------ GIVEN ENTRIES

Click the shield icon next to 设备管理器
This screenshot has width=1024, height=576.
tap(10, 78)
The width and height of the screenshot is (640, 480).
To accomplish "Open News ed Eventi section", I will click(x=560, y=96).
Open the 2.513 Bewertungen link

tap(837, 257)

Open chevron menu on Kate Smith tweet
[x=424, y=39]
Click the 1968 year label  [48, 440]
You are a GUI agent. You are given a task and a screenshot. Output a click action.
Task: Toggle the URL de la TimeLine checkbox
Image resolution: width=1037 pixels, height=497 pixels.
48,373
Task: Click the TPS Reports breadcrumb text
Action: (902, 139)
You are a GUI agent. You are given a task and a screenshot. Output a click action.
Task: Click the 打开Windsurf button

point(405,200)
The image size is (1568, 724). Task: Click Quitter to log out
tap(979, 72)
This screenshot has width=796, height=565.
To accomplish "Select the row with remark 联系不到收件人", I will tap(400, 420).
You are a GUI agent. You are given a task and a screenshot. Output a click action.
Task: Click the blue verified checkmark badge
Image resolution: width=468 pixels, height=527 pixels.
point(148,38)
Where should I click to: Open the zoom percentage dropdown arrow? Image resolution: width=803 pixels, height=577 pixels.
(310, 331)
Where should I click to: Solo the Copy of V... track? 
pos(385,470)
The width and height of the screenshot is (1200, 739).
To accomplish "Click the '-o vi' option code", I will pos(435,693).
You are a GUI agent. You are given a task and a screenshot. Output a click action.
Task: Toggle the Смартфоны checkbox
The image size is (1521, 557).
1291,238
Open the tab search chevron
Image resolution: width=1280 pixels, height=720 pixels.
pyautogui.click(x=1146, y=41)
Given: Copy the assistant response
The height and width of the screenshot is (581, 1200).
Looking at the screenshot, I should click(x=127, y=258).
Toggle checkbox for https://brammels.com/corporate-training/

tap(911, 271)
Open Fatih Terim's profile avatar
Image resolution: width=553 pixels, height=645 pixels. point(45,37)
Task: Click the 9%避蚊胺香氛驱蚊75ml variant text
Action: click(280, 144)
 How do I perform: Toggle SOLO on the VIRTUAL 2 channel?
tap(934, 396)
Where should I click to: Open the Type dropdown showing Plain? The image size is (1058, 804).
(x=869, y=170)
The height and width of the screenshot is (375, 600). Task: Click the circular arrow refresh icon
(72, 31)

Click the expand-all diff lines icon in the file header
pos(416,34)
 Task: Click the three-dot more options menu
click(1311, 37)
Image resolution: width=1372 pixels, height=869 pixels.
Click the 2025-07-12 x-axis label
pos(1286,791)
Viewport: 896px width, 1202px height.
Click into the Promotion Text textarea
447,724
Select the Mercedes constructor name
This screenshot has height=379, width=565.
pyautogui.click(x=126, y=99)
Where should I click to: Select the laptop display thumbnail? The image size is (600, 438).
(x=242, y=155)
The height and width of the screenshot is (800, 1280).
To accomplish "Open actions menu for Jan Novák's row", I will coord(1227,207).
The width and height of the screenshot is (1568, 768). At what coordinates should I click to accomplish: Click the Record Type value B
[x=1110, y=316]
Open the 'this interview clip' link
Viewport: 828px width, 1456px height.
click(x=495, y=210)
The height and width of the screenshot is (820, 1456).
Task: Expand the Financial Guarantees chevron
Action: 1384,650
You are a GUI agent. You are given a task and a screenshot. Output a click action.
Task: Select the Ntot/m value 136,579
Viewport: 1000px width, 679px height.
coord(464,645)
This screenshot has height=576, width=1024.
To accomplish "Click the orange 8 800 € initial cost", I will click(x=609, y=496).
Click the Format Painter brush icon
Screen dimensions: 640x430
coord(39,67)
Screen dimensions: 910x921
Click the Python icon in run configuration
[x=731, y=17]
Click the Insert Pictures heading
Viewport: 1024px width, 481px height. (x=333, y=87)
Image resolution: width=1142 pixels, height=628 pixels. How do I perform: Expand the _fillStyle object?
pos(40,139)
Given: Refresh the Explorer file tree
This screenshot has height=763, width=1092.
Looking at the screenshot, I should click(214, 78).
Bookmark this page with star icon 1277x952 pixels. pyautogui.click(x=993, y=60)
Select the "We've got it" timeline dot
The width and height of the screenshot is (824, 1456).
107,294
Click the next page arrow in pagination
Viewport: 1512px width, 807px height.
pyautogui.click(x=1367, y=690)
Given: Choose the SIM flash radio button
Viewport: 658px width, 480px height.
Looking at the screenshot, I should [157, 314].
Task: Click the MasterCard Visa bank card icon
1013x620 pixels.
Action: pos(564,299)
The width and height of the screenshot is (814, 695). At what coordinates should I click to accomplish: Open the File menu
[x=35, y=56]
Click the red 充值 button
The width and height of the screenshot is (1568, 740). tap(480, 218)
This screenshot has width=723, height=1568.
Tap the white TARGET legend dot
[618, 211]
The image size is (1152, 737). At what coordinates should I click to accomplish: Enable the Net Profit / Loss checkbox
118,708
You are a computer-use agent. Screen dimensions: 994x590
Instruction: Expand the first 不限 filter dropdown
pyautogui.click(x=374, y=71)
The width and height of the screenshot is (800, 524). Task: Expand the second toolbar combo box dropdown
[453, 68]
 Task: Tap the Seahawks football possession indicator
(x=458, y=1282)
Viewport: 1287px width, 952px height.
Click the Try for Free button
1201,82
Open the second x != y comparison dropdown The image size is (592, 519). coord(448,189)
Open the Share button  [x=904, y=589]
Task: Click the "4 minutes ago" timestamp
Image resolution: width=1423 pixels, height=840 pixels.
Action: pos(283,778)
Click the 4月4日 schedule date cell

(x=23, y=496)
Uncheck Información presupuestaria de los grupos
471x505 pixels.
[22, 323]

------------

Word for word, give back all of the records.

Click the shield icon next to 设备管理器
This screenshot has width=1024, height=576.
tap(10, 78)
The width and height of the screenshot is (640, 480).
To accomplish "Open News ed Eventi section", I will click(x=560, y=96).
Open the 2.513 Bewertungen link

tap(837, 257)

Open chevron menu on Kate Smith tweet
[x=424, y=39]
Click the 1968 year label  [48, 440]
You are a GUI agent. You are given a task and a screenshot. Output a click action.
Task: Toggle the URL de la TimeLine checkbox
Image resolution: width=1037 pixels, height=497 pixels.
48,373
Task: Click the TPS Reports breadcrumb text
Action: (902, 139)
You are a GUI agent. You are given a task and a screenshot. Output a click action.
Task: Click the 打开Windsurf button

point(405,200)
The image size is (1568, 724). Task: Click Quitter to log out
tap(979, 72)
This screenshot has width=796, height=565.
To accomplish "Select the row with remark 联系不到收件人", I will tap(400, 420).
You are a GUI agent. You are given a task and a screenshot. Output a click action.
Task: Click the blue verified checkmark badge
Image resolution: width=468 pixels, height=527 pixels.
point(148,38)
Where should I click to: Open the zoom percentage dropdown arrow? Image resolution: width=803 pixels, height=577 pixels.
(310, 331)
Where should I click to: Solo the Copy of V... track? 
pos(385,470)
The width and height of the screenshot is (1200, 739).
To accomplish "Click the '-o vi' option code", I will pos(435,693).
You are a GUI agent. You are given a task and a screenshot. Output a click action.
Task: Toggle the Смартфоны checkbox
The image size is (1521, 557).
1291,238
Open the tab search chevron
Image resolution: width=1280 pixels, height=720 pixels.
pyautogui.click(x=1146, y=41)
Given: Copy the assistant response
The height and width of the screenshot is (581, 1200).
Looking at the screenshot, I should click(x=127, y=258).
Toggle checkbox for https://brammels.com/corporate-training/

tap(911, 271)
Open Fatih Terim's profile avatar
Image resolution: width=553 pixels, height=645 pixels. point(45,37)
Task: Click the 9%避蚊胺香氛驱蚊75ml variant text
Action: click(280, 144)
 How do I perform: Toggle SOLO on the VIRTUAL 2 channel?
tap(934, 396)
Where should I click to: Open the Type dropdown showing Plain? The image size is (1058, 804).
(x=869, y=170)
The height and width of the screenshot is (375, 600). Task: Click the circular arrow refresh icon
(72, 31)

Click the expand-all diff lines icon in the file header
pos(416,34)
 Task: Click the three-dot more options menu
click(1311, 37)
Image resolution: width=1372 pixels, height=869 pixels.
Click the 2025-07-12 x-axis label
pos(1286,791)
Viewport: 896px width, 1202px height.
Click into the Promotion Text textarea
447,724
Select the Mercedes constructor name
This screenshot has height=379, width=565.
pyautogui.click(x=126, y=99)
Where should I click to: Select the laptop display thumbnail? The image size is (600, 438).
(x=242, y=155)
The height and width of the screenshot is (800, 1280).
To accomplish "Open actions menu for Jan Novák's row", I will coord(1227,207).
The width and height of the screenshot is (1568, 768). At what coordinates should I click to accomplish: Click the Record Type value B
[x=1110, y=316]
Open the 'this interview clip' link
Viewport: 828px width, 1456px height.
click(x=495, y=210)
The height and width of the screenshot is (820, 1456).
Task: Expand the Financial Guarantees chevron
Action: 1384,650
You are a GUI agent. You are given a task and a screenshot. Output a click action.
Task: Select the Ntot/m value 136,579
Viewport: 1000px width, 679px height.
coord(464,645)
This screenshot has height=576, width=1024.
To accomplish "Click the orange 8 800 € initial cost", I will click(x=609, y=496).
Click the Format Painter brush icon
Screen dimensions: 640x430
coord(39,67)
Screen dimensions: 910x921
Click the Python icon in run configuration
[x=731, y=17]
Click the Insert Pictures heading
Viewport: 1024px width, 481px height. (x=333, y=87)
Image resolution: width=1142 pixels, height=628 pixels. How do I perform: Expand the _fillStyle object?
pos(40,139)
Given: Refresh the Explorer file tree
This screenshot has height=763, width=1092.
Looking at the screenshot, I should click(214, 78).
Bookmark this page with star icon 1277x952 pixels. pyautogui.click(x=993, y=60)
Select the "We've got it" timeline dot
The width and height of the screenshot is (824, 1456).
107,294
Click the next page arrow in pagination
Viewport: 1512px width, 807px height.
pyautogui.click(x=1367, y=690)
Given: Choose the SIM flash radio button
Viewport: 658px width, 480px height.
Looking at the screenshot, I should [157, 314].
Task: Click the MasterCard Visa bank card icon
1013x620 pixels.
Action: pos(564,299)
The width and height of the screenshot is (814, 695). At what coordinates should I click to accomplish: Open the File menu
[x=35, y=56]
Click the red 充值 button
The width and height of the screenshot is (1568, 740). tap(480, 218)
This screenshot has width=723, height=1568.
Tap the white TARGET legend dot
[618, 211]
The image size is (1152, 737). At what coordinates should I click to accomplish: Enable the Net Profit / Loss checkbox
118,708
You are a computer-use agent. Screen dimensions: 994x590
Instruction: Expand the first 不限 filter dropdown
pyautogui.click(x=374, y=71)
The width and height of the screenshot is (800, 524). Task: Expand the second toolbar combo box dropdown
[453, 68]
 Task: Tap the Seahawks football possession indicator
(x=458, y=1282)
Viewport: 1287px width, 952px height.
Click the Try for Free button
1201,82
Open the second x != y comparison dropdown The image size is (592, 519). coord(448,189)
Open the Share button  [x=904, y=589]
Task: Click the "4 minutes ago" timestamp
Image resolution: width=1423 pixels, height=840 pixels.
Action: pos(283,778)
Click the 4月4日 schedule date cell

(x=23, y=496)
Uncheck Información presupuestaria de los grupos
471x505 pixels.
[22, 323]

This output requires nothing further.